In summary, person centered therapy identifies that each individual has a natural human inclination towards self-actualization. The theory views every person as to having a capacity and desire to change and grow. It encourages practitioners to convey empathy and unconditional positive regard to patients in a manner that does not perceive them as flawed with problematic characters. The brief, ordinary effective model focuses on making simple interactions and contact with patients even when limited by time constraints. It calls for ordinariness and familiarity as a form of communication that patients prefer since it makes nurses seem more human. Finally, effectiveness of communications is highlighted on outcomes seen in the level of patient satisfaction.

Reference:

Bach, S. and Grant, A., 2015. Communication and interpersonal skills in nursing. Learning matters.

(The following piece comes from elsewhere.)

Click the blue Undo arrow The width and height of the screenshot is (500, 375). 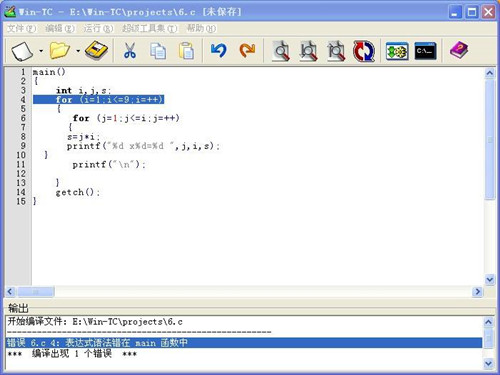(219, 51)

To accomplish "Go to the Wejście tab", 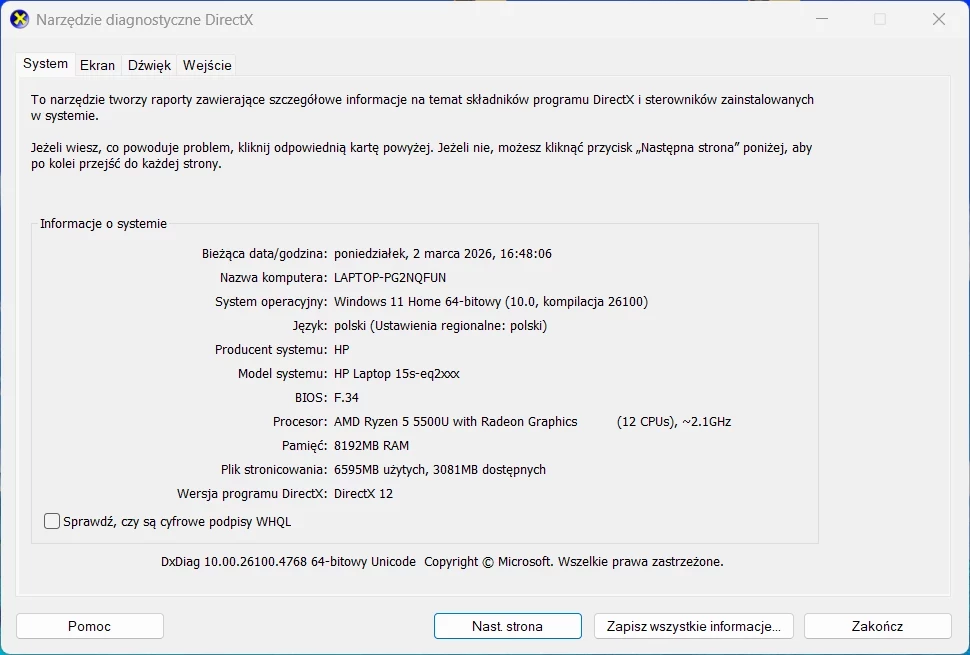I will click(207, 65).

Bryan, V.D., Lindo, J., Anderson-Johnson, P, and Weaver, S., 2015. Using Carl Rogers’ Person-Centered Model to Explain Interpersonal; Relationships at a School of Nursing. Journal of Professional Nursing, 31(2), pp. 141-148.

Crawford, P., Bonham, P. and Brown, B., 2013. Brief, ordinary and effective (BOE): A new model for health care communication. Communication in clinical settings. Nelson Thornes.

Crawford, P., Brown, B., Kvangarsnes, M. and Gilbert, P., 2014. The design of compassionate care. Journal of clinical nursing, 23(23-24), pp. 3589-3599.

Dryden, W. and Mytton, J., 2016. Four approaches to counselling and psychotherapy. Routledge.

McCabe, C. and Timmins, F., 2013. Communication skills for nursing practice. Palgrave Macmillan.

Rogers, C. R., 2013. Client-centered therapy. Current psychotherapies, p. 95.

Silverman, J., Kurtz, S. and Draper, J., 2016. Skills for communicating with patient. CRC Press.